Evelina – ich hoffe, du hast nicht allzu vielen Leuten erzählt, dass Onkel Nathan in der Domäne war?
„Dem Ghul des Primogens und Herrn Mentesse. Und Herrn Romero. War dir oder Onkel Nathan das nicht recht, nimmt er mir das übel?“
„Er hätte sich gewünscht, dass seine Anwesenheit unbemerkt bleibt.“
„Ich hatte doch gesagt, dass ich dem Sekretär Bescheid sage, und da hat Onkel Nathan keine Einwände gemacht. Aber er hätte sich am liebsten überhaupt nicht vorstellt? Und der Sekretär hat mich belehrt, weil ich überhaupt so was gefragt habe – ob denn eine Vorstellung notwendig sei.“
Evelina wirkte verwirrt und unsicher.
„Mach dir keine Sorgen, Evelina. Du konntest nicht wissen, dass Onkel Nathan derart bedacht darauf war seinen Aufenthalt geheim zu halten. Für einen eventuellen nächsten Besuch weißt du aber dann Bescheid.“
Evelina nickte.
„Vater…kann ich jetzt noch kurz unter vier Augen mit dir sprechen?“
„Natürlich, Evelina. Henry, würdest du uns einen Moment allein lassen?“
Henry verließ den Raum, er ging ins Schlafzimmer.
Dort lag Evelinas Handy auf dem Nachttisch. Da fiel ihm ein, dass er von einem Klingeln aufgewacht und dann wieder eingeschlafen war. Mit wem hatte Evelina denn da wohl telefoniert?
Er griff nach dem Handy um nachzusehen. Sowas machte man eigentlich nicht, aber…er musste das jetzt wissen.
Da sah er jedoch, dass auf dem Display gerade ein Foto von Miguel war. Das hatte sich Evelina offenbar vor kurzem angeschaut.
Aha! Das konnte ja nur eins heißen! Sie sehnte sich nach dem Kerl! Verdammt! Hatte sie etwa noch mehr Fotos von dem? Tatsächlich.
Am liebsten hätte Henry die alle gelöscht. Noch lieber hätte er jetzt das Handy zerquetscht, dafür hätte er genug Kraft. Er spürte eine unbändige Wut und Eifersucht in sich aufsteigen.
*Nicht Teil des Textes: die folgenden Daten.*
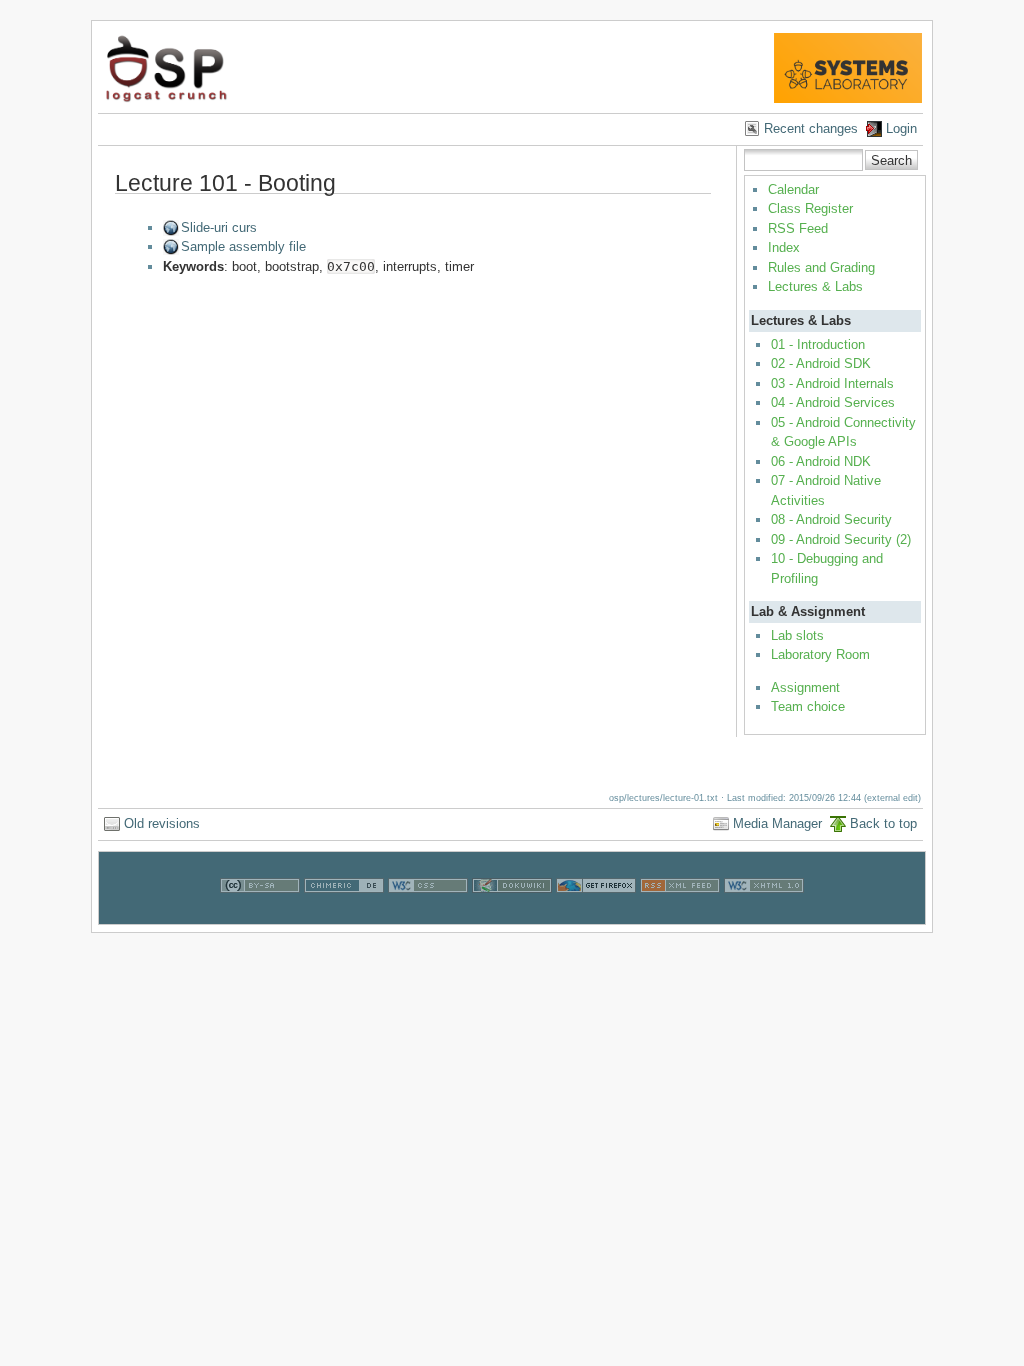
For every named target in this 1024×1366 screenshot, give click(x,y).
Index (784, 247)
Und da sah er wieder die Fotos von damals vor sich. Die er zufällig gefunden hatte…die Fotos, die der verfluchte Zeitungsfritze von Alberta gemacht hatte…Aktfotos.
Dieser schleimige Charmeur, der genauso dreist wie Miguel vor den Augen von Henry seiner Frau unverhohlen angeschmachtet gemacht hatte.
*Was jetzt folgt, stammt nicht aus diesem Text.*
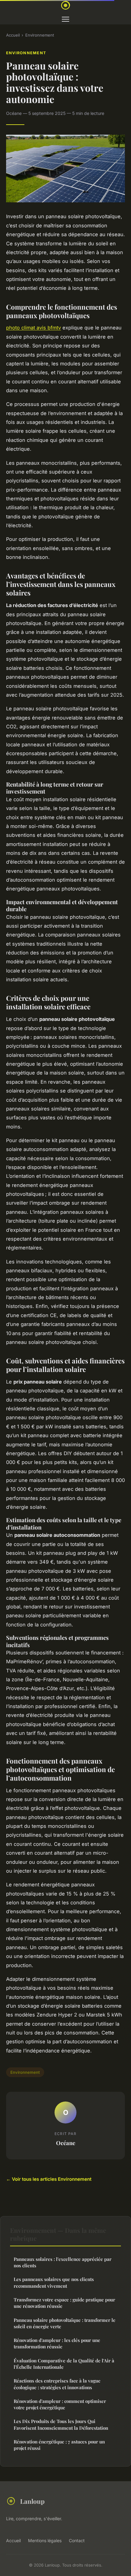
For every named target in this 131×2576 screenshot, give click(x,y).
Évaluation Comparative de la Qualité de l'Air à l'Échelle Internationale (64, 2363)
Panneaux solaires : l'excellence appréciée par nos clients (63, 2262)
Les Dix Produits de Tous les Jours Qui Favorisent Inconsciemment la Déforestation (61, 2424)
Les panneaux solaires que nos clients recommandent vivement (54, 2282)
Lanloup (32, 2501)
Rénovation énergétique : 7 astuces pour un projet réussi (59, 2445)
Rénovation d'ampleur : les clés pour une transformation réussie (57, 2343)
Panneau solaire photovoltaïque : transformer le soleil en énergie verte (64, 2323)
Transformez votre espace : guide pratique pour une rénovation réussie (64, 2303)
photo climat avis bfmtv (33, 328)
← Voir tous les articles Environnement (48, 2179)
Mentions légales (45, 2540)
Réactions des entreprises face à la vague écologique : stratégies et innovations (57, 2384)
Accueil (13, 35)
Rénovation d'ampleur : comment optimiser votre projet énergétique (60, 2404)
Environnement (39, 35)
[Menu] (65, 19)
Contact (77, 2540)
Der Typ war mit einem Kollegen, einem Schreiberling, gekommen, der ein Interview mit Henry führte, für den Finanzteil der Zeitung, und der Fotograf hatte dann ein Bild von Henry gemacht. Aber er hatte die ganze Zeit mit Alberta geflirtet und auch Fotos von ihr gemacht, obwohl diese Fotos gar nicht notwendig waren.
Und dann später hatte er offenbar noch ganz andere Fotos von ihr gemacht, und da war klar, dass sie sich schon geraume Zeit lang heimlich trafen.
Und nun das!
Hatte der Spanier etwa auch schon Nacktfotos von Evelina gemacht??!
Hatte er sie nackt gesehen? Hatte er…?
Die letzten Nächte, Henry hatte doch soviel geschlafen, da hätte er es gar nicht gemerkt, wenn Evelina eine Weile weggewesen war…bei dem Frauenhelden.
Hatte sie etwa mit ihm...?!! Nein, das durfte einfach nicht sein!!
Nun konnte er Miguels Ghulin bestens verstehen, die aus Eifersucht getötet hatte. Wäre er absolut sicher, dass dieser Spanier mit Evelina geschlafen hatte, so wäre Henry imstande ihn…
Aber Miguel war gefangen, er käme niemals wieder, versuchte Henry sich zu beruhigen.
Er durfte Vater keine Schande machen.
Falls der unselige Spanier jemals zurückkäme und Henry ihn vernichtete, dann würde Ferdinand dafür büßen müssen, auch wenn der Typ doch bloß der reinste Abschaum war, aber er war immer noch ein Kainskind. Dann würde es heißen, Ferdinand hatte seine Ghule genauso wenig im Griff wie dieser Spanier.
Das durfte nicht passieren, das durfte Henry Ferdinand nicht antun. Henry musste sich also tunlichst zusammenreißen.
Er würde schon noch dafür sorgen, dass seine Frau sich nicht mehr nach diesem Hundsfott sehnte.
Henry hatte damals gar nicht um Evelina geworben. Nicht einmal einen Heiratsantrag hatte er ihr gemacht. Sie war es, die gefragt hatte.
„Du wirst mich doch heiraten, Henry?“, hatte sie gefragt, und er hatte Ja gesagt.
Und erst dann hatte er für sie einen Verlobungsring gekauft.
Dann würde er das Werben eben jetzt nachholen. Bestimmt würde es Evelina gefallen, wenn er nun um sie warb. Wenn er galanter war als jeder Toreador, dann würde sie sich sicher nicht mehr nach dem Süßholzraspler sehnen. Dann musste Henry eben zur Abwechslung selbst mal Süßholz raspeln. Wenn Frauen und vor allem Evelina eben auf so was flogen…
Und mit wem hatte Evelina denn nun telefoniert? Kiera, wer war das denn?